Vincent à 41 ans, il est vigneron et chef de ménage. Il réside dans le premier foyer recensé du hameau avec sa femme, Rose GERBIER et ses enfants : Rose 15 ans, Jacques 12 ans, Jules 9 ans, Silvine 5 ans et la petite dernière, Joséphine 3 ans. Sur la ligne qui correspond à Vincent, la colonne n° 6 intitulée « Nom de famille » est désespérément vide ! Tandis que la colonne n° 16, destinée aux observations, nous indique qu’il est le 12éme enfant naturel recensé sur la commune.
Le recensement précédent montre que Vincent et sa famille résident déjà sur la commune en 1841.
Il est toujours impossible par ce recensement de lui attribuer un nom de famille... La seule différence notable est que la fille ainée de la famille est enregistrée sous le prénom d’Adélaïde et non pas de Rose comme sur celui de 1846.
Brosse-Pelée
Brosse-Pelée est un petit hameau ne regroupant que quelques habitations sur le chemin de « Baigneux » au bourg d’Athée-sur-Cher.

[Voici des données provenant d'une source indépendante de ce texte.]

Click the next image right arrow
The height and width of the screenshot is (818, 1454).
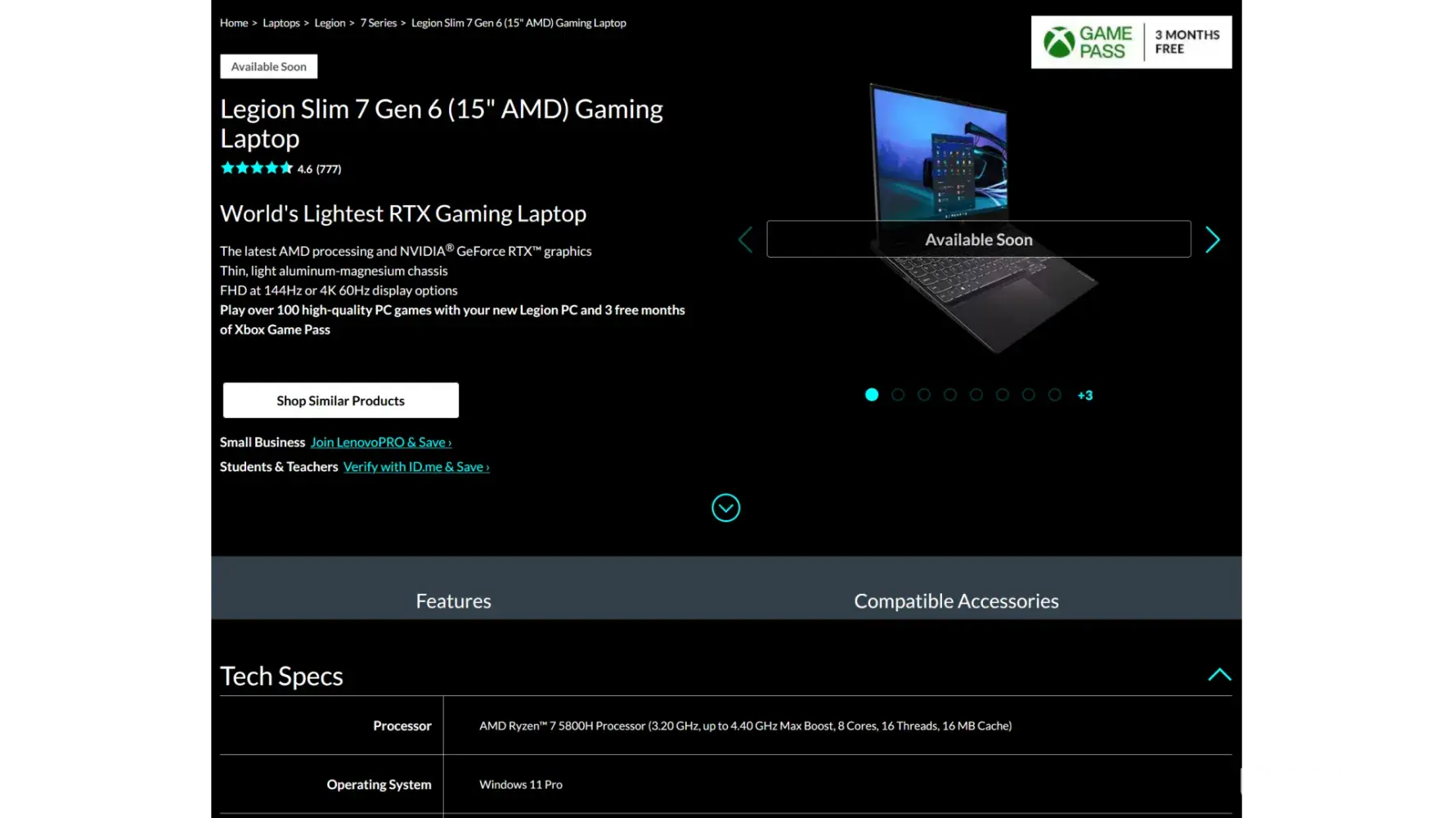click(1212, 240)
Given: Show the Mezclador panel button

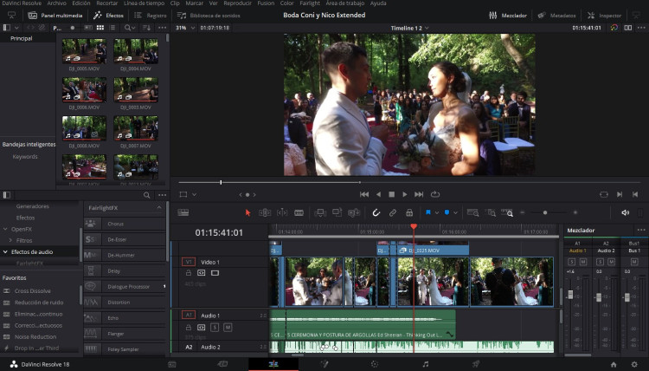Looking at the screenshot, I should (508, 16).
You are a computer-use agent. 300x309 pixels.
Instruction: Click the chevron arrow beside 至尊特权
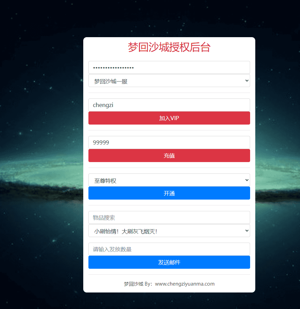coord(247,180)
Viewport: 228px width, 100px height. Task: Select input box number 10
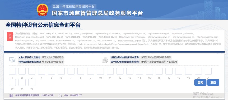[x=100, y=71]
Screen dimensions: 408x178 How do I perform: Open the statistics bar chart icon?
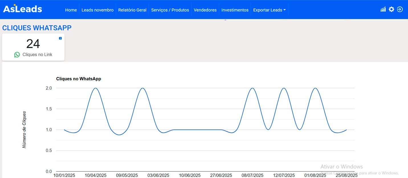[x=383, y=9]
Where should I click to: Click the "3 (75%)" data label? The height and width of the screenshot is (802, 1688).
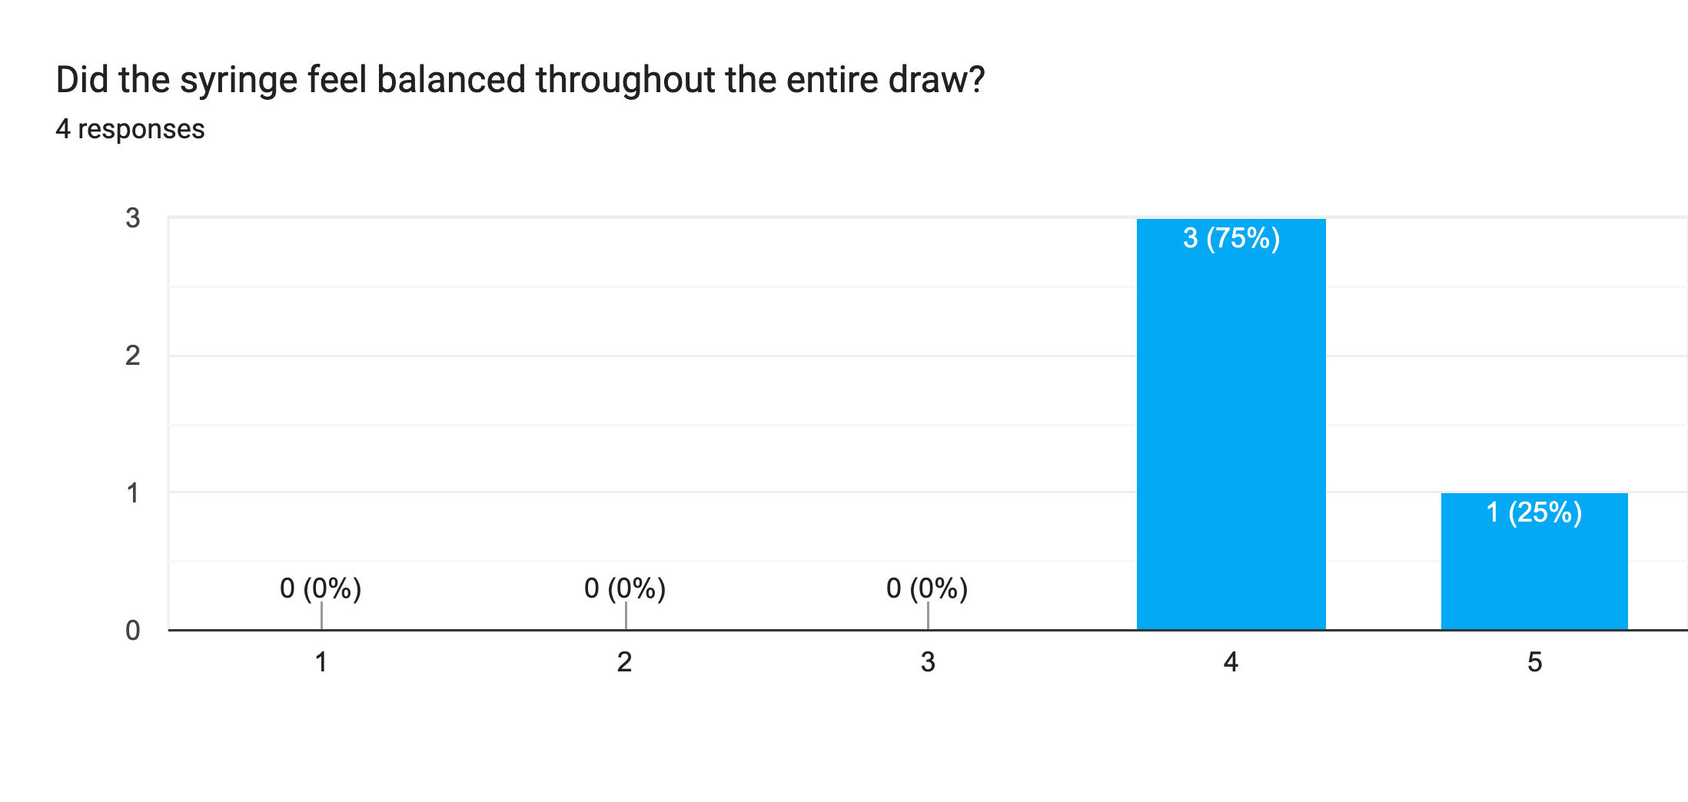click(x=1231, y=238)
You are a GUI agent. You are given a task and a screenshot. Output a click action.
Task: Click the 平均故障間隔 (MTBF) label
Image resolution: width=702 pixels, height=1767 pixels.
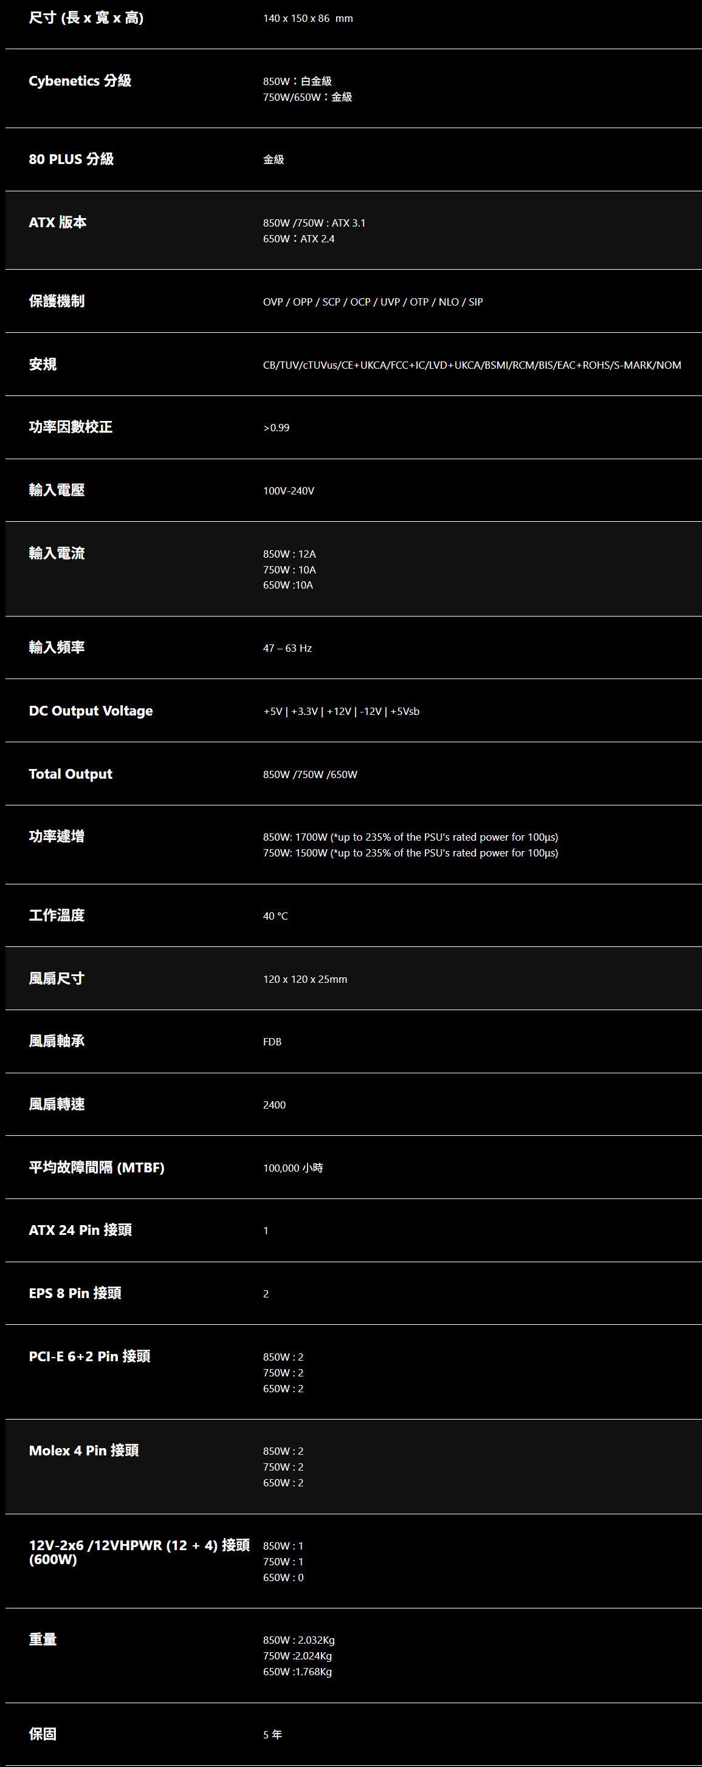pyautogui.click(x=96, y=1167)
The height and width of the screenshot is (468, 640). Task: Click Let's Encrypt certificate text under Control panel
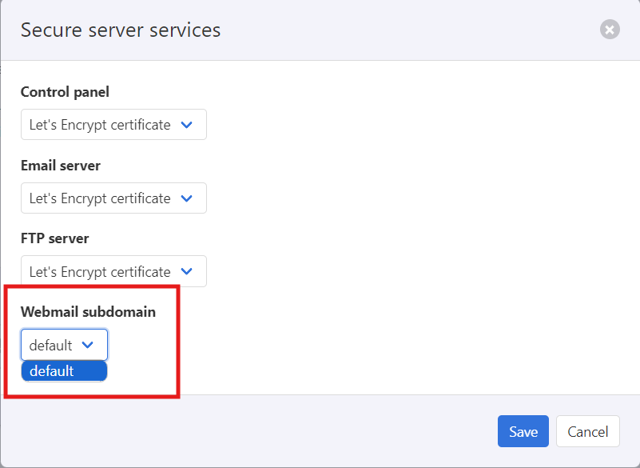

En 1846, Le hameau compte 10 maisons représentant 13 foyers et 45 personnes. Les 13 « chef(s) de ménage » sont dénombrés comme-suit : 7 cultivateurs, 3 rentiers, 2 vignerons (dont Vincent) et un carrier.
L’Hospice des orphelins de la patrie…
Jusqu’au milieu de l’année 1802 à Tours, c’est l’Hôpital de La Madeleine, situé sur la commune de Saint-Pierre-des-Corps qui est en charge des orphelins et des enfants abandonnés. Celui-ci sera regroupé, en septembre, avec l’Hôtel-Dieu et l’Hôpital général de La Charité pour devenir l’ « Hospice général de Tours » [4].
Dans son ouvrage « La TOURAINE ancienne et moderne » Stanislas BELLANGER écrit en 1845 à propos de l’hospice général de Tours :
…Trois cents enfants à peu près sont recueillis chaque année et confiés immédiatement à des nourrices sur lesquelles on exerce une active et journalière surveillance. Presque tous ces enfants en grandissant se placent comme gagistes [5] dans les campagnes où ils ont été élevés quant à ceux qui ne peuvent trouver d’emploi ordinairement atteints de quelque infirmité ou d’un vice organique ils rentrent à l’hospice et y exécutent des travaux appropriés à leur âge et à leurs forces…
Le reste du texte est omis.